About this task: Check every line below for the string "bottom", and copy the lines that contain it.

Stored items:
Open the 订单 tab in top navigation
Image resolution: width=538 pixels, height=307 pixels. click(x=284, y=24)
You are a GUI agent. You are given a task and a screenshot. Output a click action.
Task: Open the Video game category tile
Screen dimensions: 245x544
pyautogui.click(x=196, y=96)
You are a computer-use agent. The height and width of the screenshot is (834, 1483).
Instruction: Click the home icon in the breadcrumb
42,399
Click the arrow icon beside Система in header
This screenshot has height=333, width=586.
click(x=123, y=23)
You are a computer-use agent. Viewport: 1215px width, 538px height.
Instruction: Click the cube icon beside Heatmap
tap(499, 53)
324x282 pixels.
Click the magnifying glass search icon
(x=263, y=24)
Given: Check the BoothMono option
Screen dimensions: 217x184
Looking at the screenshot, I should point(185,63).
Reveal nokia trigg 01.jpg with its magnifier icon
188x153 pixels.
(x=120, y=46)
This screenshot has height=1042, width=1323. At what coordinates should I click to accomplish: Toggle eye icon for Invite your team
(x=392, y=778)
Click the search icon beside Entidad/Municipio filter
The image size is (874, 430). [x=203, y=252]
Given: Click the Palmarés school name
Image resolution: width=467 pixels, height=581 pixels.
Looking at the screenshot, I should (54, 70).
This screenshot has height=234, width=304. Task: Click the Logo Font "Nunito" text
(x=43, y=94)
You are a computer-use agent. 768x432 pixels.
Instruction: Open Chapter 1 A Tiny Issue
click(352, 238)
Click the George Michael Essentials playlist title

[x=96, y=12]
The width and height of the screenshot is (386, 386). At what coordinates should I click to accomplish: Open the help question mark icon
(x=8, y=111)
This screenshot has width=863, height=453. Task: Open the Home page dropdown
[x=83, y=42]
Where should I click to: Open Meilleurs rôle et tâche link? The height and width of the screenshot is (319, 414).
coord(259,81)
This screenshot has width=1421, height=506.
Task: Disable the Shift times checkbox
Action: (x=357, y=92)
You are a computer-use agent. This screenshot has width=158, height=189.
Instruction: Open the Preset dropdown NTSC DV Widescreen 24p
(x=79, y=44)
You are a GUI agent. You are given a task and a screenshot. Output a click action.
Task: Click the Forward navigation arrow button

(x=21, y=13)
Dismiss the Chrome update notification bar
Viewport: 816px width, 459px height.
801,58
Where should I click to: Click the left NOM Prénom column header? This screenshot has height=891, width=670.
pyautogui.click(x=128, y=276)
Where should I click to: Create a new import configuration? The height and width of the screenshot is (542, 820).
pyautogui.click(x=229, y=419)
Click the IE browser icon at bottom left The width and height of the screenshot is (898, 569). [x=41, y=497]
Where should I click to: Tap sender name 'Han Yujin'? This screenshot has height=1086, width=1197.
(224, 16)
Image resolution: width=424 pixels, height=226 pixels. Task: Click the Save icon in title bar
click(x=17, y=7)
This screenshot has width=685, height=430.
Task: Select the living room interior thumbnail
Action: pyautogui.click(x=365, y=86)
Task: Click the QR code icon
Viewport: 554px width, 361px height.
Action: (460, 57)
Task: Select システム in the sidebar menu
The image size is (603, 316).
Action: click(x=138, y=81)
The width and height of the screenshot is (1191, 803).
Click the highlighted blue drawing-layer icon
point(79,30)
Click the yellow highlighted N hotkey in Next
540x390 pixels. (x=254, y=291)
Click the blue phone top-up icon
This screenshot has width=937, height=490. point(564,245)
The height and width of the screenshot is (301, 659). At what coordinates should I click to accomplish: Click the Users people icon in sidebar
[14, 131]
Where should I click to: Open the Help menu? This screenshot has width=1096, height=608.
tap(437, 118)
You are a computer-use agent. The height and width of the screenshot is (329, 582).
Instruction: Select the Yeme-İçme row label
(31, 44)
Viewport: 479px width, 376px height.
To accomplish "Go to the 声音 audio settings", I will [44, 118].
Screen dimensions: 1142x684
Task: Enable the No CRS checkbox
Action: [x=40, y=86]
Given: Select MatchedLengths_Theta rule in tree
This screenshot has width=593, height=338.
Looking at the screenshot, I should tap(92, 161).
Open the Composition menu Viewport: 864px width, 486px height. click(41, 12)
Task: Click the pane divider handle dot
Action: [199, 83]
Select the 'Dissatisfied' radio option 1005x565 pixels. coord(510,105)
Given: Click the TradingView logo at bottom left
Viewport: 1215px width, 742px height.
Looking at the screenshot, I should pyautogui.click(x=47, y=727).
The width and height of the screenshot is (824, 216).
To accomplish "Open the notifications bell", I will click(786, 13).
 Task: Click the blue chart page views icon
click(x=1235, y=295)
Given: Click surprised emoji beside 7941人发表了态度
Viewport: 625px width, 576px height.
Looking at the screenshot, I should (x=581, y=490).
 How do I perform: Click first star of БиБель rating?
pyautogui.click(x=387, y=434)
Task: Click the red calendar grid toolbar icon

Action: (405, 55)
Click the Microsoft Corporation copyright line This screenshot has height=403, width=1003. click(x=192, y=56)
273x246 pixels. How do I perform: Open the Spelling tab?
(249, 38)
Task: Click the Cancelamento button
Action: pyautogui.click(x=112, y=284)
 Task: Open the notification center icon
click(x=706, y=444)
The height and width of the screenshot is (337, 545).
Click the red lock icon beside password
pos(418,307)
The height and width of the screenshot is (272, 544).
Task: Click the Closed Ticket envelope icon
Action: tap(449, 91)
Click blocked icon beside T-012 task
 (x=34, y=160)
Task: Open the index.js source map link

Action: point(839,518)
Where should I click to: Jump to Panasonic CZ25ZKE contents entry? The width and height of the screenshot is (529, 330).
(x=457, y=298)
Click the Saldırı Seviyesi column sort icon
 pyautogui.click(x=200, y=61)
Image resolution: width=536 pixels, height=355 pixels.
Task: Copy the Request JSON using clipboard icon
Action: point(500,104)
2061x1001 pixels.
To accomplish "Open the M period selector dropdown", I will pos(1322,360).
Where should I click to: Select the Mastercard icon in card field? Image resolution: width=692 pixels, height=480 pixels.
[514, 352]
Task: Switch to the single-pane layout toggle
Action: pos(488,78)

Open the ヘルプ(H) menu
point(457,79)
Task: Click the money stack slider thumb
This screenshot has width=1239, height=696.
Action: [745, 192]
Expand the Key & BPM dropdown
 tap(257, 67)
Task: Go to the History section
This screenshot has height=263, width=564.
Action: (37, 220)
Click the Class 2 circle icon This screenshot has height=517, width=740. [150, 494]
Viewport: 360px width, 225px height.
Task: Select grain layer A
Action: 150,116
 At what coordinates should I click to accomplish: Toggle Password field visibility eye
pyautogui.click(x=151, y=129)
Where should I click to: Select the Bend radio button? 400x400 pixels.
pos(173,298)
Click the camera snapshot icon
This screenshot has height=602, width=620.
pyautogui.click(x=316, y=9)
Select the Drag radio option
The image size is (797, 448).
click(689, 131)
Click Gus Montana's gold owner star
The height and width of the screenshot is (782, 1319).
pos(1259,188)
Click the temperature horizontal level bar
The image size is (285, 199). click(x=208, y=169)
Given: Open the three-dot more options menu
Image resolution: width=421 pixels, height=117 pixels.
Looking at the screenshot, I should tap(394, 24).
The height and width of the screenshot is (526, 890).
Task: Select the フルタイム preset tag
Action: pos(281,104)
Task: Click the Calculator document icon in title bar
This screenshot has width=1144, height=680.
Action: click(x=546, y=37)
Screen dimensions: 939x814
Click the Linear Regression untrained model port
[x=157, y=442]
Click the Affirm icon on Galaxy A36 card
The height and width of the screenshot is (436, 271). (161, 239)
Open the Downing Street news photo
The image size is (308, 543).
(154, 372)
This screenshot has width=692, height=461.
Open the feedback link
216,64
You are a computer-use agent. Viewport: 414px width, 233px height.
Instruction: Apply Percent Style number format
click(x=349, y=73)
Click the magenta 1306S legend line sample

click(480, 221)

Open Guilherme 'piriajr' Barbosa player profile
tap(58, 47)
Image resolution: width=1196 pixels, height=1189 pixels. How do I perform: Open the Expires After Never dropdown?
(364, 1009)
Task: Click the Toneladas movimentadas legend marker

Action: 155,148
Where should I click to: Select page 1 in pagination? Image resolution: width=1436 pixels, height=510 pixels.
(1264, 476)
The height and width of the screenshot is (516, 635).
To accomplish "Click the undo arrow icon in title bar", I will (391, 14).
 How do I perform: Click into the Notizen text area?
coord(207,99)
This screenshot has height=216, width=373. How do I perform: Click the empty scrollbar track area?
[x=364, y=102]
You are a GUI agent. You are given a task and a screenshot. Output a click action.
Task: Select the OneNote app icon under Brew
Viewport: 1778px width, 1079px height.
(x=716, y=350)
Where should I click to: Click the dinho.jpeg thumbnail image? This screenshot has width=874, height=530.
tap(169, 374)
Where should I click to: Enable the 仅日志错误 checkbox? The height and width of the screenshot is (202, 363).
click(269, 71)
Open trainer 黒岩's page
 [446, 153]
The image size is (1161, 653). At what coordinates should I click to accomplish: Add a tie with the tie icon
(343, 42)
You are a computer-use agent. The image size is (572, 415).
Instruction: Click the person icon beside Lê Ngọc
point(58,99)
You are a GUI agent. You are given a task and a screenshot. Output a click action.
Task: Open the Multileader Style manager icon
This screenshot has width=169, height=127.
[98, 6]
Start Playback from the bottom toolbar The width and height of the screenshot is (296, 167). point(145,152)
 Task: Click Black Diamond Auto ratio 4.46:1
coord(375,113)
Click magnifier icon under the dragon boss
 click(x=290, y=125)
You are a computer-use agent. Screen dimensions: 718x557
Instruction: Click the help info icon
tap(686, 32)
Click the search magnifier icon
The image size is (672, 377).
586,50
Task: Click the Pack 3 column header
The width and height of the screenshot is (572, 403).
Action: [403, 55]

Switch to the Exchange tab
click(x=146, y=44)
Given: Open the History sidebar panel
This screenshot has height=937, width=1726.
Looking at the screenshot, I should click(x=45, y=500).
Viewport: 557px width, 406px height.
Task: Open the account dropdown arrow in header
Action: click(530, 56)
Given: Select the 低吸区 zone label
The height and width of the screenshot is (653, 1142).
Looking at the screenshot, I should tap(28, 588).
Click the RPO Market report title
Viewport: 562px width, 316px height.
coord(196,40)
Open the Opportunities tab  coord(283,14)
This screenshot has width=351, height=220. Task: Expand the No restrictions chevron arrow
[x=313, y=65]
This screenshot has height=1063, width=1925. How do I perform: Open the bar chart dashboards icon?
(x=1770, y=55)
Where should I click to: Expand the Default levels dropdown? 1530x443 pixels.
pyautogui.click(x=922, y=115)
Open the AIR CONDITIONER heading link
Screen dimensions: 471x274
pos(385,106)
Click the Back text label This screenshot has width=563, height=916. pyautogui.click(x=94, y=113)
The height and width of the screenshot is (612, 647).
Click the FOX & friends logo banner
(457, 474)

Exercise result:
Click the IE browser icon at bottom left The width and height of the screenshot is (898, 569). [x=41, y=497]
Given: Click the TradingView logo at bottom left
Start Playback from the bottom toolbar The width and height of the screenshot is (296, 167). point(145,152)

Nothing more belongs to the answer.